Tegen die tijd ploeterde de arme jongen rond in het koude water. Hij probeerde de randen van het ijs vast te pakken rond het gat waardoor hij gevallen was, maar het ijs brak steeds weg in zijn handen.

“Help help!” huilde hij.

“Wij gaan je helpen,” antwoordde oom Wiggily, maar hij sprak natuurlijk alleen dierentaal die de jongen niet verstond. Maar Toodle en Noodle begrepen het en renden snel naar de rand van de kust en knaagden en knaagden en knaagden extra snel aan de overhangende boom totdat deze begon te buigen en te breken. Oom Wiggily knaagde ook een beetje mee om de beverjongens te helpen.

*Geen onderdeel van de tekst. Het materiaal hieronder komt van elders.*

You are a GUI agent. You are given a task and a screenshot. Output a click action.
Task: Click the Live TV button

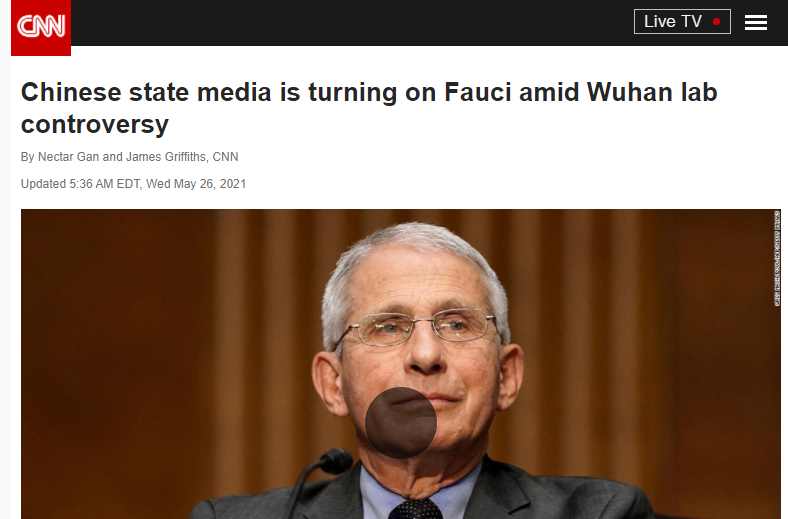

En net toen de jongen bijna op het punt stond onder water te zinken, viel de boom op het ijs, met enkele takken zo dichtbij dat de jonge schaatser ze kon vastgrijpen.

“Oh wat een geluk, nu kan ik mezelf uit het water trekken!” riep hij. “Deze boom viel net op tijd om. Nu ben ik gered!”

Hij wist niet dat oom Wiggily en de beverjongens de boom omver hadden geknaagd, waardoor hij precies op het juiste moment op de juiste plaats viel. Want de jongen was zo bang toen hij door het ijs was gezakt, dat hij de konijnenheer en de beverjongens aan de wal nooit had opgemerkt.

Hij pakte de boomtakken met zijn koude vingers vast, trok zichzelf uit het water naar de oever. Toen hij, helemaal nat en bibberend, ging zitten om zijn schaatsen uit te doen, zodat hij naar huis kon rennen, riep oom Wiggily naar Toodle en Noodle:

“Kom mee, beverjongens! Ons werk zit erop! Wij hebben die jongen gered, en ik hoop van harte dat hij nooit meer op dun ijs probeert te schaatsen.”

Toen sprong oom Wiggily naar zijn holle boomstronkbungalow, en de beverjongens gleden over het ijs, vlakbij de oever, naar hun eigen beverhuis, want de vijver was hard en dik genoeg bevroren om hen wel te houden. En de jongen rende zo snel als hij kon naar huis en dronk daar hete limonade zodat hij niet ziek zou worden.

Hij kreeg wel last van een verkoudheid, maar daar kon natuurlijk niets aan gedaan worden, maar het had veel erger kunnen zijn nadat je door het ijs bent gezakt.

“Je had nooit moeten gaan schaatsen voordat de vijver echt goed bevroren was”, zei zijn moeder.

“Ja dat weet ik nu,” antwoordde de jongen. “Maar had ik geen geluk dat de boom toen viel!?”

“Je had heel veel geluk!” zei zijn moeder instemmend. En noch de jongen, noch zijn moeder wisten dat het zuster Jane, oom Wiggily en de beverjongens waren geweest die de boom net op tijd omver hadden laten vallen.